Photo by Scott Spellman
At the Detroit Grown & Made dinner series on the city's North End Sept. 11, 2016.
Oakland Avenue Urban Farm has been helping to transform otherwise vacant land in the city's North End for the past decade, by providing fresh produce to residents and jobs to the area's youth.
Now, the 5-acre space is looking to expand even more, with the help of a $500,000 grant from ArtPlace America, to redevelop the space into a landscape that combines art, architecture, and agriculture to create a cultural hub in the neighborhood.
Beginning next month, organizers behind the urban farm will redevelop a nearby vacant building into a community dining hall and hostel, create the Art Farm House exhibition space that will double as a community art school, and launch the North End Superette - a farm-fresh market.
The farm will also build on its culinary events, building on the success of the Detroit Grown & Made dinner series that launched there in September.

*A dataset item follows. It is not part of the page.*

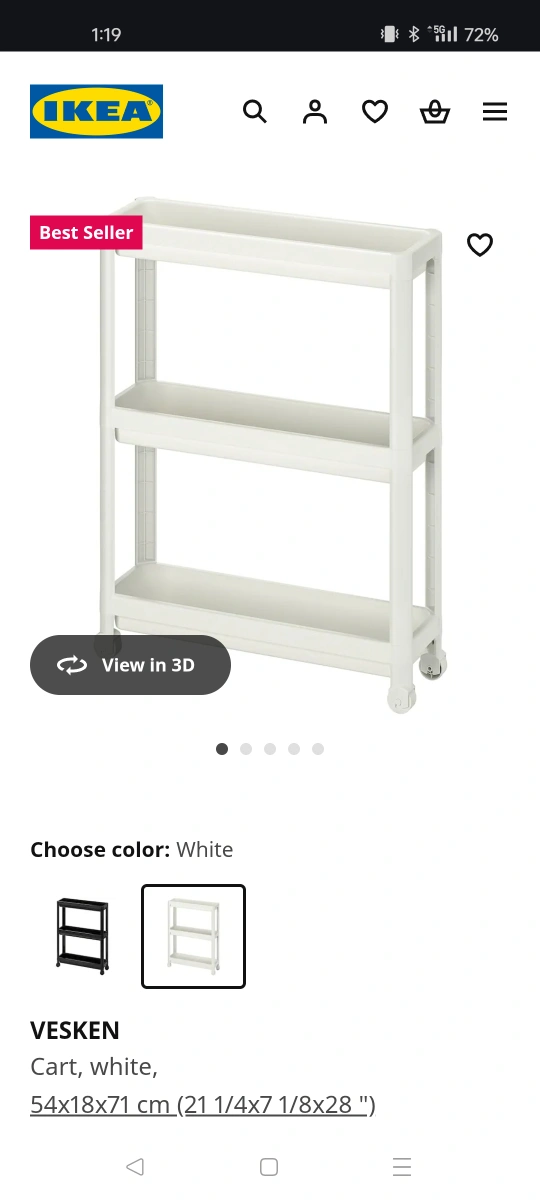Viewport: 540px width, 1200px height.
Task: Jump to fifth image carousel dot
Action: [x=318, y=749]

The pop-up sought to highlight the talents of black chefs and farmers in Detroit.
Says Jerry Hebron, executive director of the farm: "The Oakland Avenue Urban Farm is a place where we're not only growing food, but we're cultivating youth, art and music."
Announcement of the farm's plans comes just after the Michigan Urban Farming Initiative (also based in the North End) unveiled a similar large-scale development, which the organization dubs the country's first "agrihood." The mixed-use urban space will take up three acres that currently include a number of vacant lots.
The Oakland Avenue project is expected to take two years to complete.